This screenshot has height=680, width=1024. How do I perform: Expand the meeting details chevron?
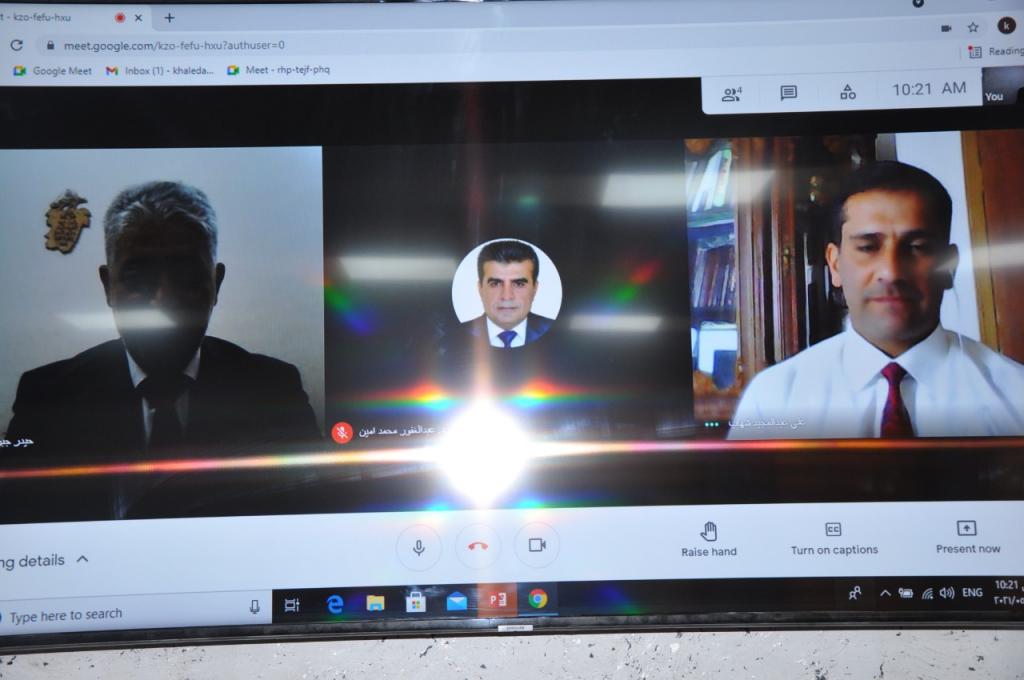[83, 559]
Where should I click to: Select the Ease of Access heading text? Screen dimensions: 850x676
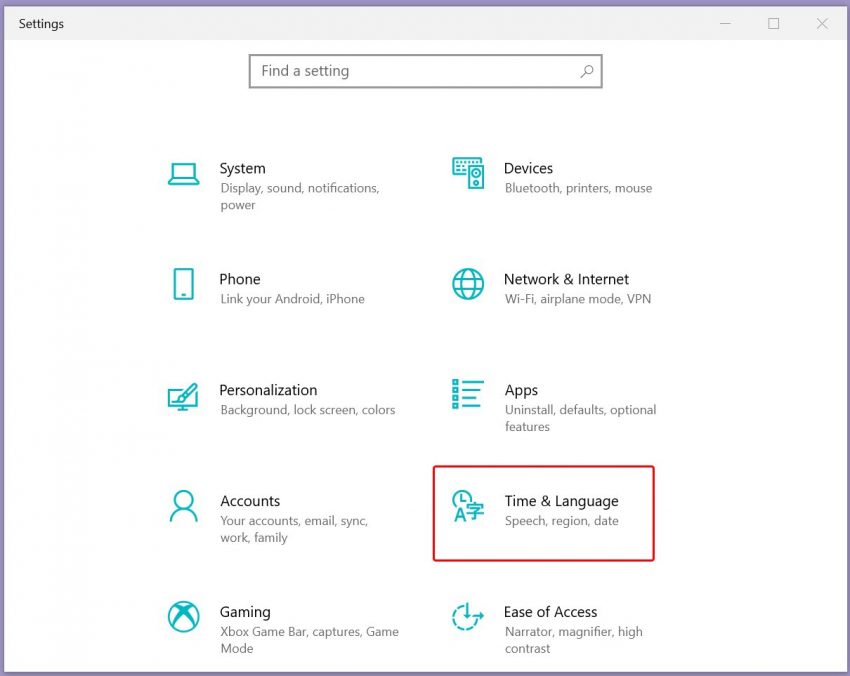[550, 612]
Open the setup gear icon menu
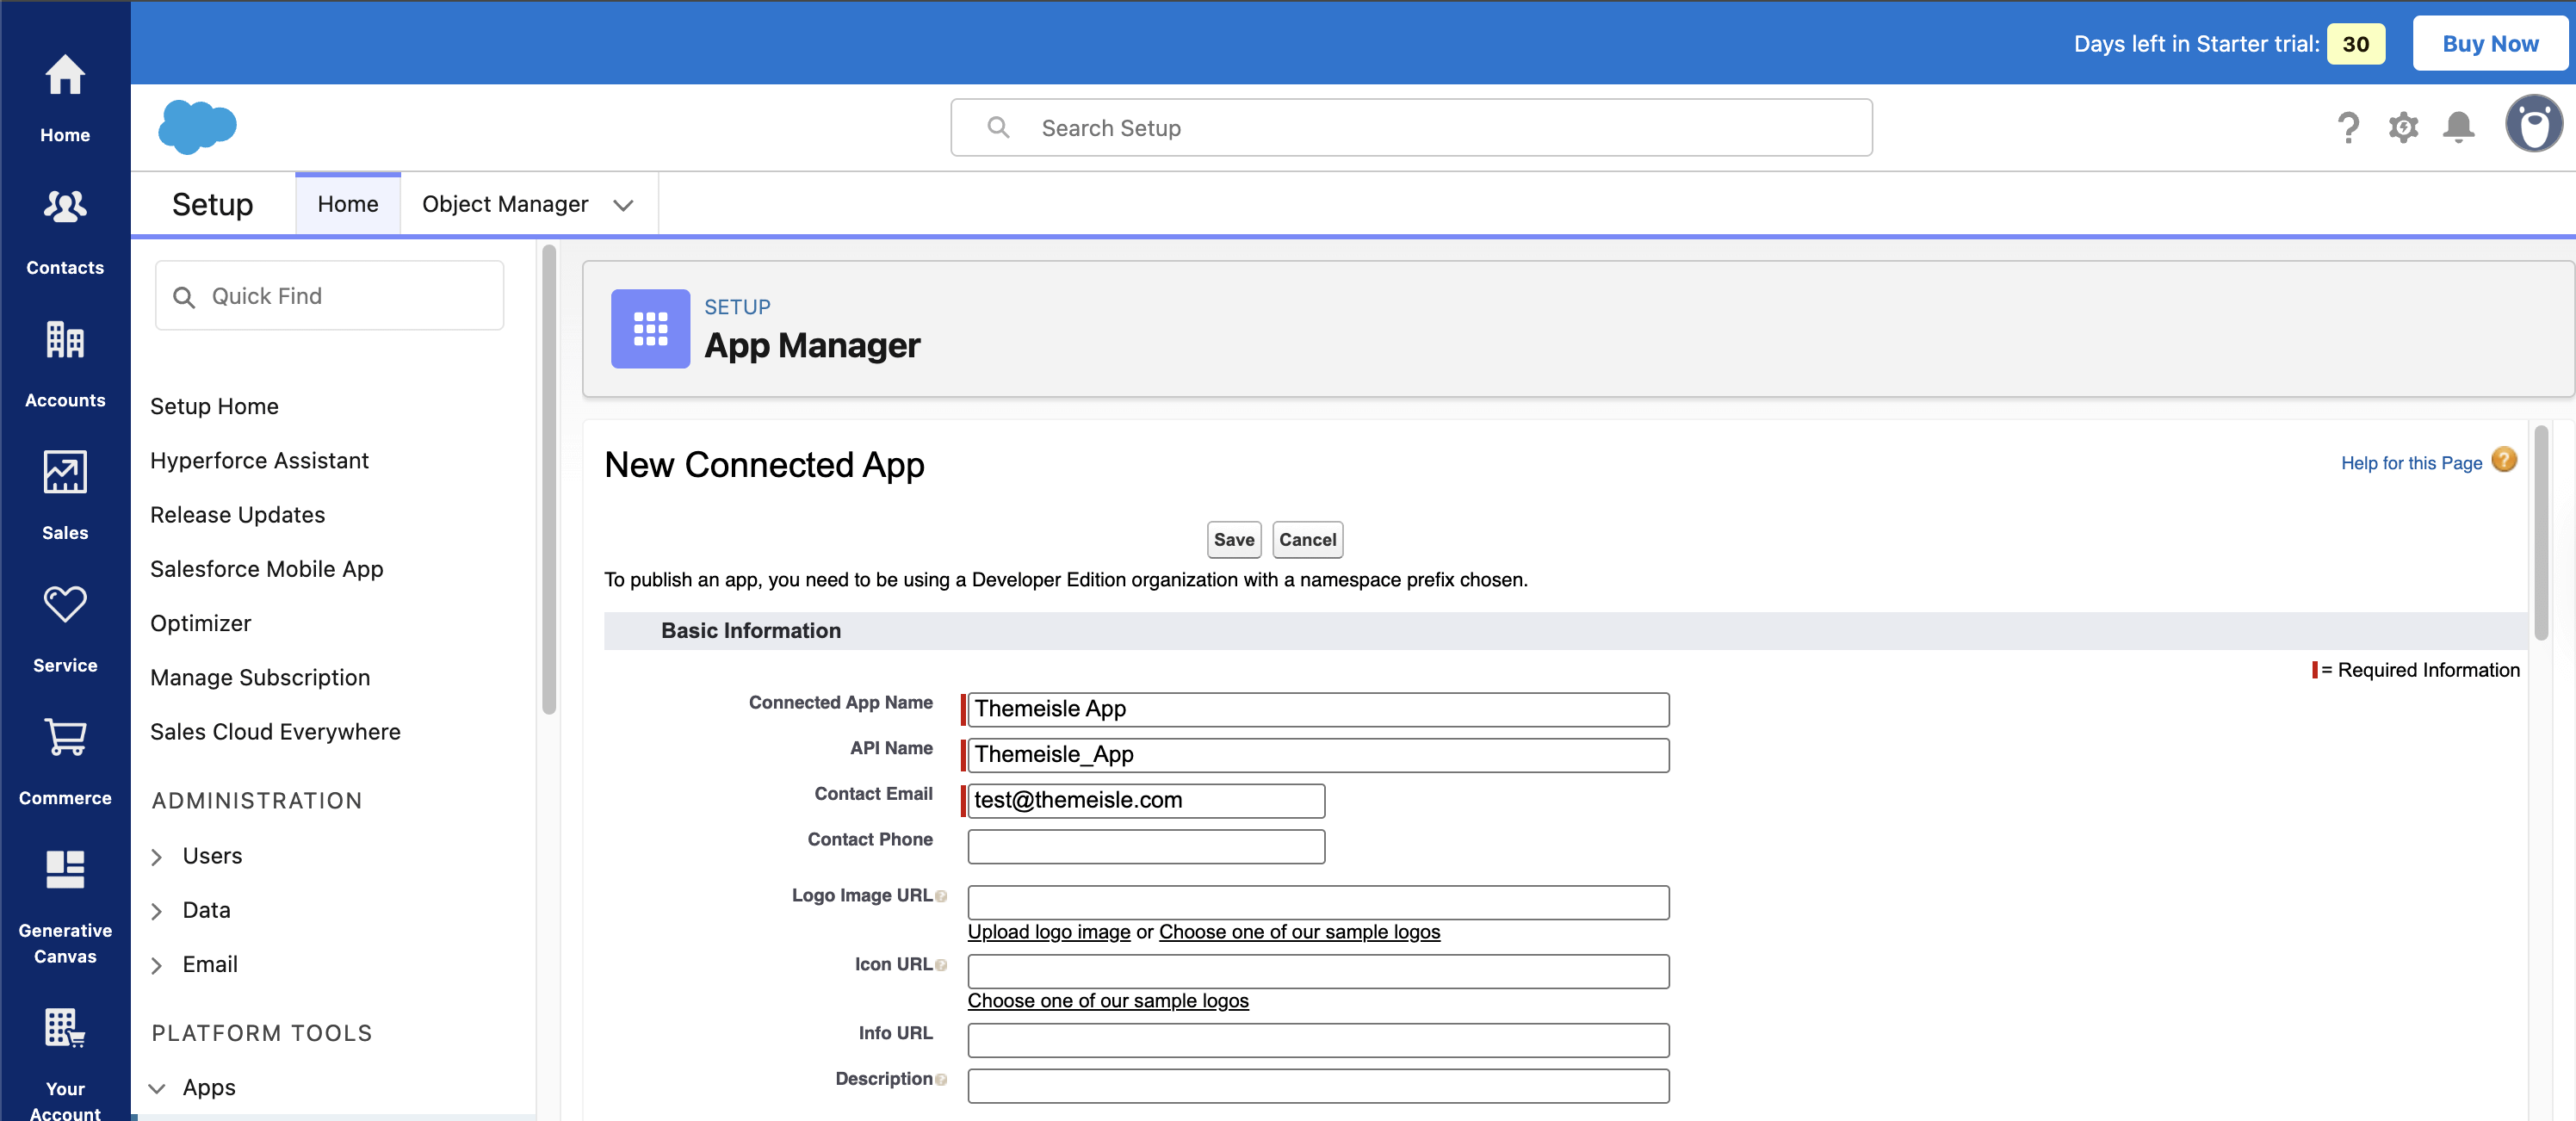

****

[JOB] Copy out every line of the records above, requests included, and add 34 to each number in the coordinates given as answers, leaving the figures inside the requests as they are. Leave the pictures out.

[RESPONSE BELOW]
This screenshot has height=680, width=1024. How do I perform: Expand the meeting details chevron?
[117, 593]
Where should I click to: Select the Ease of Access heading text? Screen dimensions: 850x676
[584, 646]
Open the setup gear icon menu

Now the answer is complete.